Textos semi-verídicos sobre temas quase desinteressantes [e raramente revisados - sorry!].
segunda-feira, 30 de dezembro de 2019
Ah, o racismo... :/
Esse mês eu venho discutindo, por diversas razões, racismo com alguns amigos.
Velho, o racismo faz um estrago enorme na autoestima da cidadã, do cidadão (claro, eles são piores do que nós para lidar com qualquer frustração, inclusive com essa). E se as pessoas não prestarem atenção, se tornarão pessoas tão tóxicas quanto os racistas que criaram essa fenda, especialmente para si mesmos e para os mais próximos.
Ser famoso não vai curar essas feridas.
Ter dinheiro não vai curar essas feridas.
Ser o mais inteligente não vai curar essas feridas.
Ser violento não vai curar essas feridas.
Ser o chefe não vai curar essas feridas.
Casar com um/a branco/a não vai curar essas feridas.
Se centrar no reconhecimento exterior não vai curar essas feriadas, em suma.

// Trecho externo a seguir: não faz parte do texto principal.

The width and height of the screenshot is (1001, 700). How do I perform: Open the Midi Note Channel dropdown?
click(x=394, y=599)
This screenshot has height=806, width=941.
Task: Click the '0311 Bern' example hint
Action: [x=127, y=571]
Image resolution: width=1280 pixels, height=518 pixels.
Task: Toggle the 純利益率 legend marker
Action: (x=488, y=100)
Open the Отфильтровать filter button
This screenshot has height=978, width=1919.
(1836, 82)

Eu sei que é duro não ser visto, mas é mais tóxico, a longo prazo, se rebaixar, jogar os valores, a dignidade para ser visto.
É como paquerar alguém que você quer muito que te queira e topar qualquer coisa para conseguir essa pessoa. Você pode conseguir a pessoa, mas dificilmente vai ser feliz com ela porque, no fundo, ninguém perdoa ser esnobado. Vai ter ali um exercício de ego, de poder, mas amor, que é o que no fundo todo mundo busca, não vai rolar. Antes voltasse essa energia para estar bem e disponível a quem lhe queira.
Eu ouvi uma história, de uma pesquisadora, que eu compreendi, mas ainda assim discordei da atitude do homem. Ele tinha arrecadado, através de doações, dinheiro para comprar fralda da filha. Usou parte desse dinheiro para comprar um tênis caro e ser visto, na loja, ao se tornar consumidor. Ele calcula que outras pessoas darão a fralda pra filha, que portanto esse ato não vai ter consequências pra ela. Ok, isso evidencia uma sociedade profundamente violenta que se baseia em status e dinheiro, onde você não é ninguém se não tiver um pouco dos dois. Porque respeito tem que vir independentemente de qualquer coisa. Mas se por um lado ele não tá tirando a fralda, ele tá tirando outra coisa da família dele e traindo a boa fé das pessoas que tiraram do seu bolso - e num país como o Brasil dinheiro sempre faz falta - pra esse fim e não para ele comprar tênis. Só porque a pessoa é pobre ela não pode desejar o tênis? Pode, ué, mas não engane os outros para isso. Quer um tênis? Então diga às pessoas que quer ajuda financeira pra isso.
Complexo de inferioridade é um exercício de ressignificação. Não adianta nada você estar numa posição desejada sem ressignifcar o que te ocorreu, o que você sente sobre si mesmo.
Neste final de semana, maratonei The Witch. Me identifiquei com o Geralt (depois explico o motivo), mas Yennefer é bem isso que eu tô escrevendo aqui e que eu ando vendo muito na galera da minha geração para baixo: ego frágil não se cura com algo externo. Se não me engano, tem uma cena em que a feiticeira que a formou fala isso.
No plano externo, eu acho que a gente deve trabalhar para que futuras gerações não passem por isso. Minha irmã sofreu na autoestima dela por ter cabelos cacheados. Minha sobrinha lida bem com isso e até ensinou minha irmã a gostar de cabelos cacheados.